Choices and consequences (part 2)
29/Dec 2016
I’ve been doing some minor refactoring recently and - once again - it got my thinking how seemingly tiny C++ changes can affect generated assembly code (and performance). It was a fairly simple scenario, had a collection of ~60 small items identified by an unique ID. ID was a 32-bit number, but realistically the range seemed to be limited to 0-5000 (although I couldn’t rely on it staying like that forever). The old code was organized in a different way and could access elements by indexing the table directly. I had to modify the organization (ID part), but wanted to keep the O(1) access if possible. Collection was static (built once) and we wouldn’t add new elements too frequently (as in, maybe once a month or so, but possibly not even that)
My first (lazy) solution was to simply go with std::unordered_map. I hoped it’d be good enough, plugged it in and had a quick look at the generated code for the find method and number of collisions. The latter turned out to be very decent, just 1 collision, but can’t say I loved the assembly:
; size_type _Bucket = _Hashval(_Keyval);
00007FF794D95C2F mov rdx,0CBF29CE484222325h
00007FF794D95C39 xor r10d,r10d
00007FF794D95C3C movzx eax,byte ptr [r10+r8]
00007FF794D95C41 mov rcx,100000001B3h
00007FF794D95C4B xor rdx,rax
00007FF794D95C4E inc r10
00007FF794D95C51 imul rdx,rcx
00007FF794D95C55 cmp r10,4
00007FF794D95C59 jb 07FF794D95C3Ch
See 4 muls? These are the FNV iterations. Can’t really blame STL here, FNV is my go-to default hasher too (and we didn’t provide one), but in this particular case, it might hurt us more to avoid conflicts than to actually roll with them. Let’s try the quick’n’dirty hand-crafted open addressing with no hashing at all (ie. hash function = identity). This is normally a terrible idea, but:
- <100 elements. We can easily afford to make our table at least 4 times as big
- elements are small (4 bytes). Re-probing shouldn’t hurt as it’s very likely consecutive items are in cache.
- it’s guaranteed the id we’re looking for is actually present in the table
Generated code (inner loop for probing):
100007FF7E5C435AE add r11d,r8d
200007FF7E5C435B1 mov ecx,r10d
300007FF7E5C435B4 and ecx,r11d ; hash-tab mask
400007FF7E5C435B7 cmp dword ptr [r9+rcx*8],edx ; key comparison
500007FF7E5C435BB je 07FF7E5C435C8h ; found!
6; Loop
700007FF7E5C435BD inc r8
800007FF7E5C435C0 cmp r8,r10
900007FF7E5C435C3 jne 07FF7E5C435AEh
[Note: I guess I could have as well used unordered_map with a custom hasher, but I only needed a tiny subset of a full-blown hash_map (no rehash, just insert+find)]

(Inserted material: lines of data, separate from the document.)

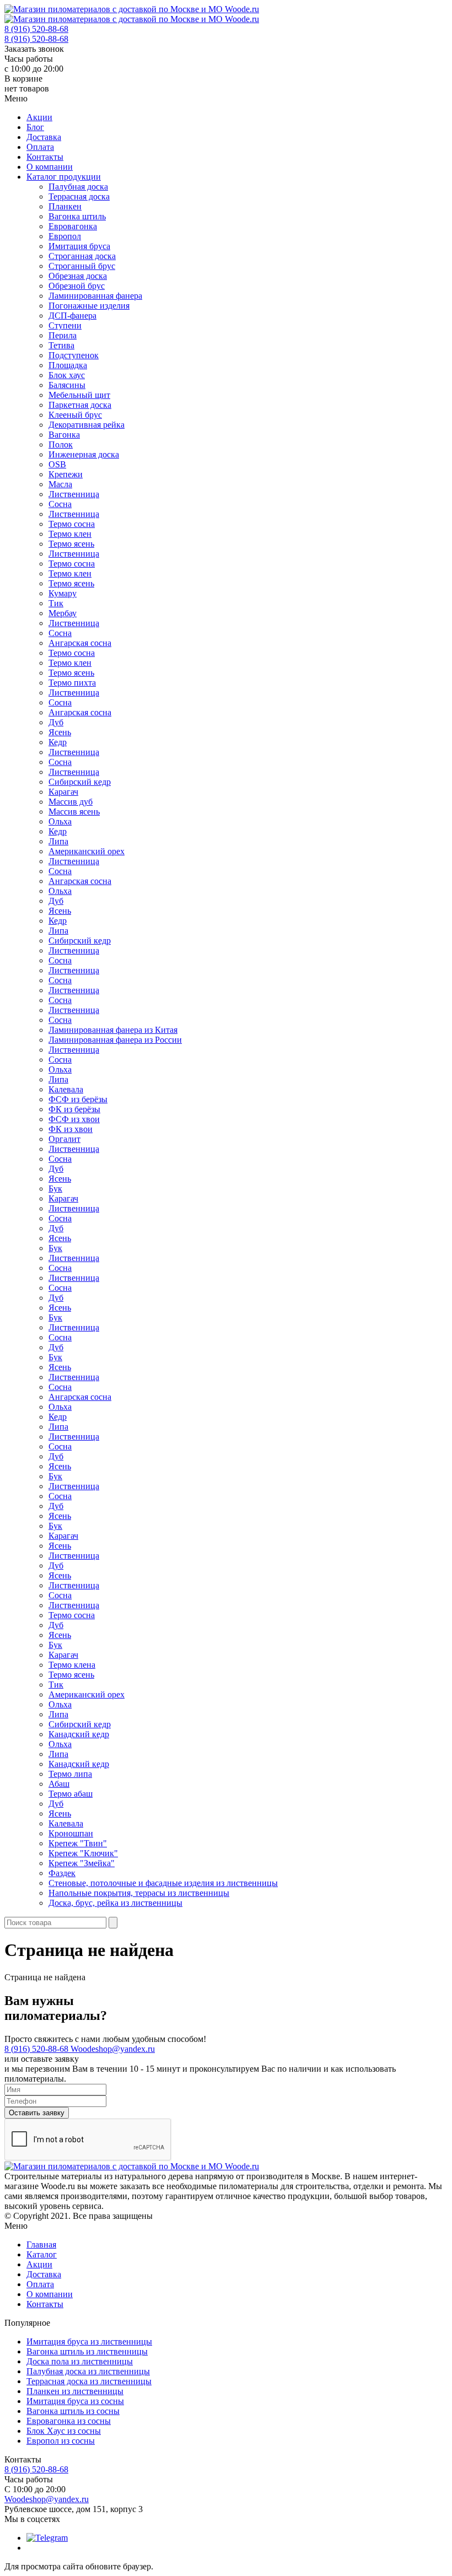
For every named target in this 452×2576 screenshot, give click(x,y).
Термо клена (72, 1664)
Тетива (61, 345)
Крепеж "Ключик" (83, 1853)
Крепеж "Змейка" (82, 1863)
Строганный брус (82, 266)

Best case scenario - we break out of the loop in line 5. If we have to re-probe, we’ll try the next iteration. As you can see the loop is very tight, so having to repeat it shouldn’t hurt. We go against the conventional wisdom in some other aspects as well, e.g. I decided to go with linear probing. Normally, it’s not the best choice as it leads to clustering, but - again - we have a decent idea what’s our data set is going to be, so we can verify that. As it turns out, it’s not too bad. We get 5 collisions (vs 1 before), but our longest ‘cluster’ is 2 elements (so in the worst case, we iterate twice). Quadratic probing would require an extra multplication.
(Side note: one trick I use is a weird variant of linear probing that modifies the starting value in every iteration (r11 in the assembly above. This means our increments are actually 1, 3, 6, 10, 15 etc, not 1,2,3.. As mentioned - doesn’t really matter here, as we never reprobe more than once)
Astute reader will notice our hash table size is power-of-2. Again, this is frowned upon in some circles as prime tab sizes tend to give less collisions. Using power-of-2 is nice though because we can substitute modulo operation with an AND (modulo = division = pain.. that’s one of the few remaining instructions that’s actually really expensive).
As you can see, we broke at least 3 rules of ‘proper’ hash_map use: terrible hash function, “linear” probing & power-of-2 table and yet ended up with a very decent perf, beating the textbook solution.
Interestingly, few days later I discovered 2 interesting posts that cover similar isses:
- Benchmarks vs The World - author makes very good point why the generic solution should be done the way it’s done, but we’re in ‘benchmark’ mode here, we don’t need a one size fits all solution
- Ruby 2.4 hashes - interestingly enough, they went from prime size tables to power-of-2 as well. I’m actually quite surprised it’s 2016 and we’re only now going away from chaining.